The long view is that by reaching out to the individual prisoner, we affect sustainable change within families, and to a greater extent, communities. The prisoner who is shown that she is worth God’s limitless care has a reason to evaluate her impact on those around her, extending that same care. Similarly, a prisoner who re-enters his community with an increased sense of self-worth has a stronger foothold from which to make good decisions and take ownership of his future. This is a person who is better equipped to care for children than a person who never had an opportunity to accept God’s message of healing. The gap that has been left by the government who will imprison an offender but is limited in the ability to provide counseling, has in part been bridged.
But again, that answer is partial, a starting point. What is it that would motivate a community of people to open their arms to a population of “undesirables” in the first place? What is the mind-blowing nugget that can reshape hardened hearts? This is where we must allow the Almighty to enter and act on us.
“He will put the righteous people at his right, and the others at his left. Then the King will say to the people on his right, ‘Come, you that are blessed by my Father!…I was hungry and you fed me, thirsty and you gave me drink; I was a stranger and you received me in your homes; I was sick and you took care of me, in prison and you visited me.’ The righteous will answer him, “…When did we ever see you sick or in prison, and visit you?’ The King will reply, ‘I tell you, whenever you did this for one of the least important of these followers of mine, you did this for me!’” (Matthew 25: 33-40 TEV).
A few things come to light. The first, that God is the one who chooses the righteous. The second, that we are closer to God by caring for our community. The third, that we cannot recognize the son of God with our own eyes, right in front of us. How then, can we ever assume a position besides humility, gratitude for forgiveness, and absolute love when we approach the imprisoned. God’s love is the sustainable approach, the spring from which our compassion can flow to match His, and never run dry.
Matt Kearney, in his song Down, captures an emotional progression that can be applied to accepting the humanity of the incarcerated population.
“All that we need, it’s so bittersweet,
the pain that opens our eyes to see,
baby, when all you see is darkness coming down now.
We all need forgiveness.”
It’s painful to accept people back into the fold after we feel they have wronged us. Whether someone has wronged me individually or in the abstract, there’s a very natural human desire to expel them from my experience. But it is not an option for me to accept God’s forgiveness for myself and negate it for others, is it?
I believe that if my naysayers would take the time, their hearts might be moved, their mindsets shifted.

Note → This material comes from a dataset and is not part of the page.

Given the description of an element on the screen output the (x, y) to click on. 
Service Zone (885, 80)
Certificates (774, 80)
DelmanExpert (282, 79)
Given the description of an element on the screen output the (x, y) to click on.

It is so clearly within the power of my customers to create healthy communities by restoring ex-offenders and reaching out to the incarcerated men and women – rather than antagonizing or neglecting them.
I feel at the same time restless and intimidated – I want to spread my message, but it’s hard.
I’m young so I must be naive.
I’m a woman, so I must be soft.
I’m educated, from the northeast, so I must be a bleeding heart liberal.
I’m a Christian, so I must not be practical.
Forget all that.
I am a person who experiences love and forgiveness when I could never conceivably deserve it.
I am a person who finds it impossible to keep from sharing that perfect gift.